- Problem statement -
Say how many lines in the data below contain the word "agent", and give no other text.

- Task input -
______________________________

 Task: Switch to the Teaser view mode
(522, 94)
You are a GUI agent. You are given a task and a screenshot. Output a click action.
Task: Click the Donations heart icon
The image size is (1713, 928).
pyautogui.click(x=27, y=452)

______________________________

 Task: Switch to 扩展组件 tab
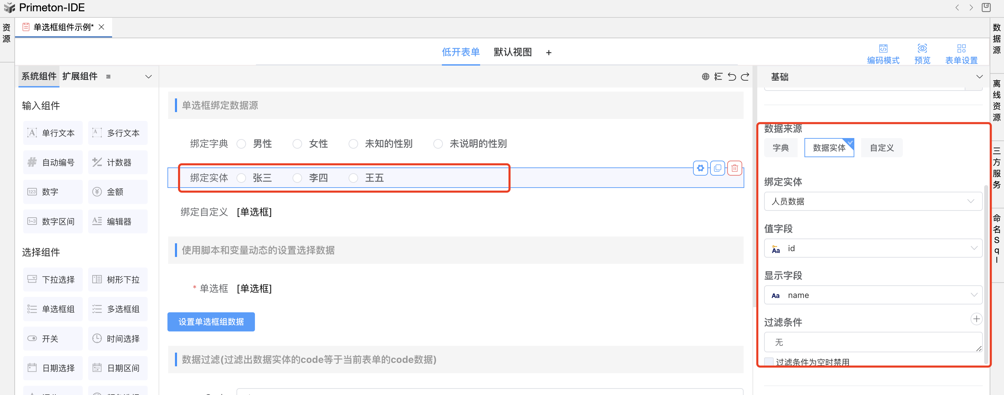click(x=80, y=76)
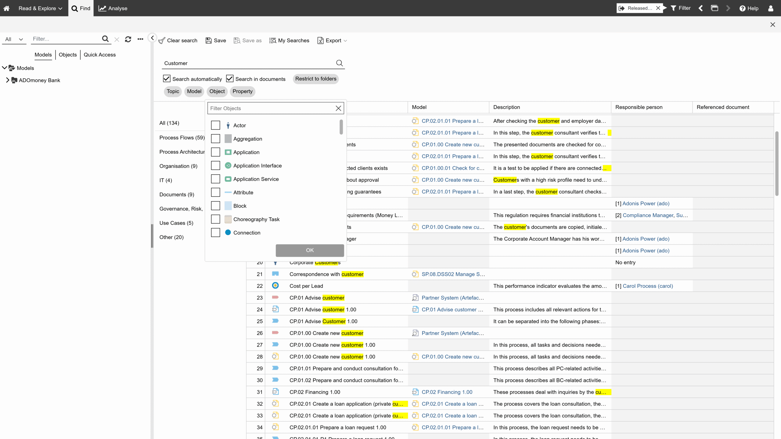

______________________________

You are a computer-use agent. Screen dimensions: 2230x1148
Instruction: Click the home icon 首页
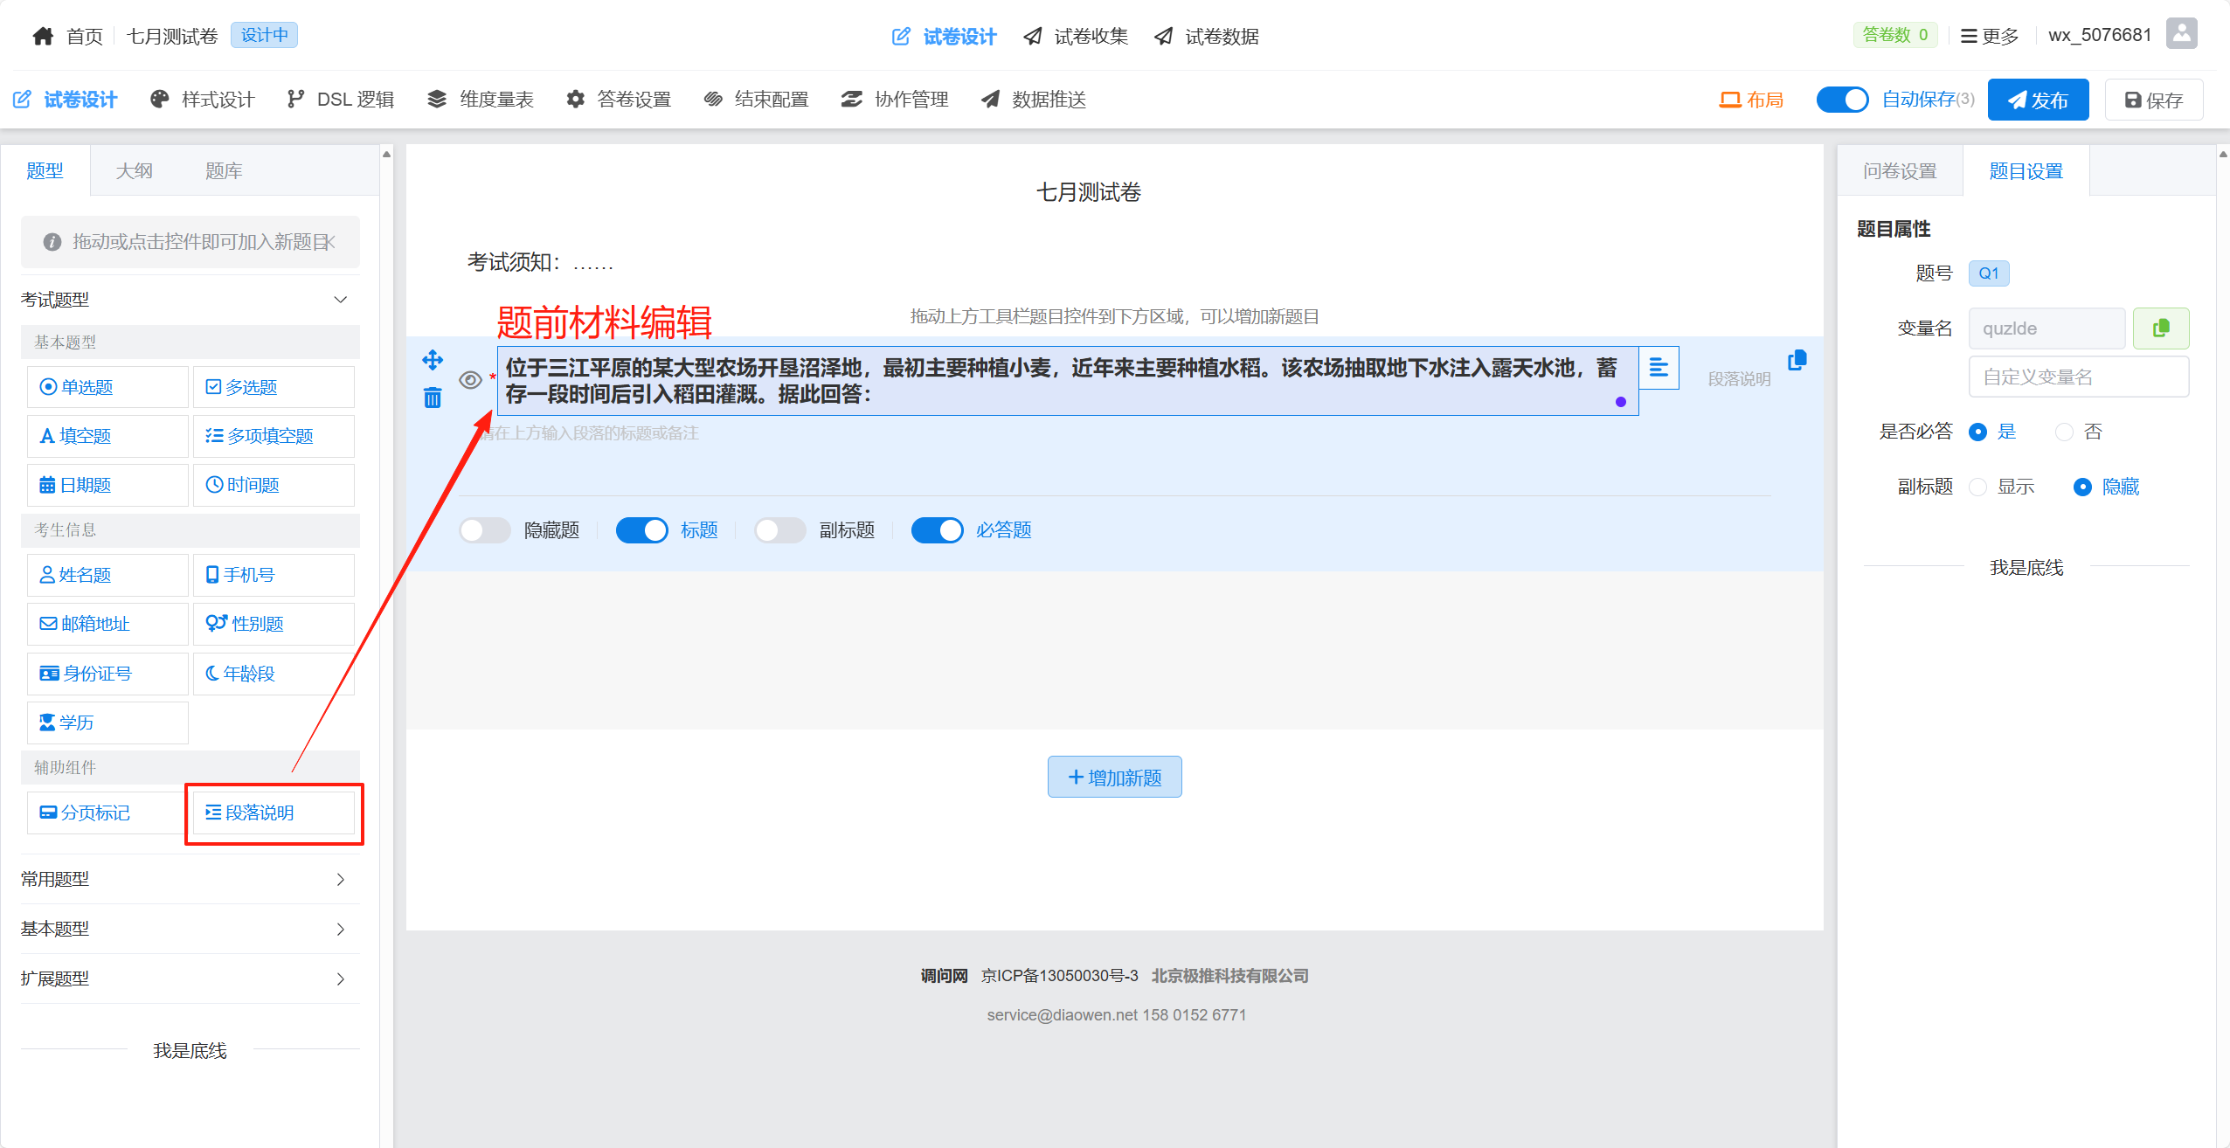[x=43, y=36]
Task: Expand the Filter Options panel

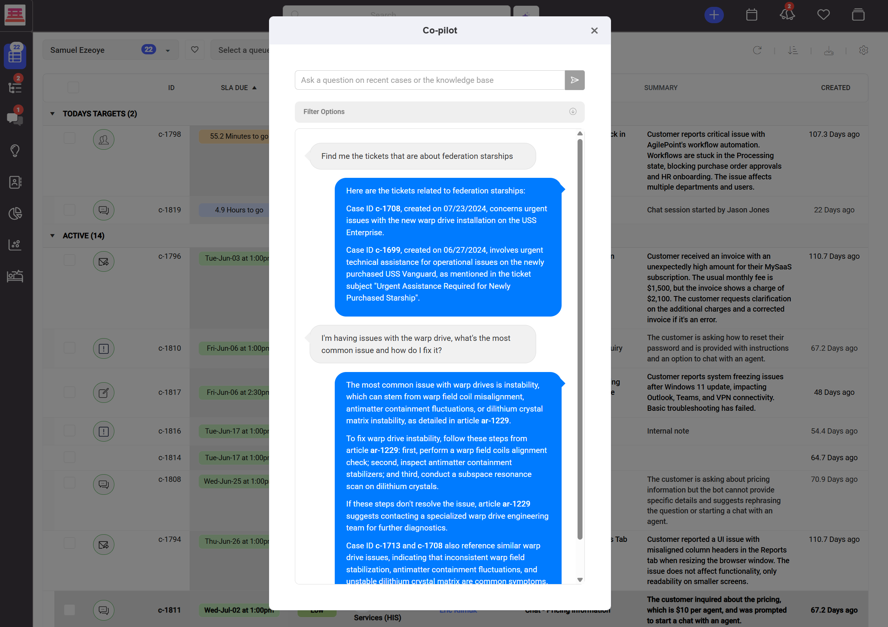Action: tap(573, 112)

______________________________

- Solution to the problem -
2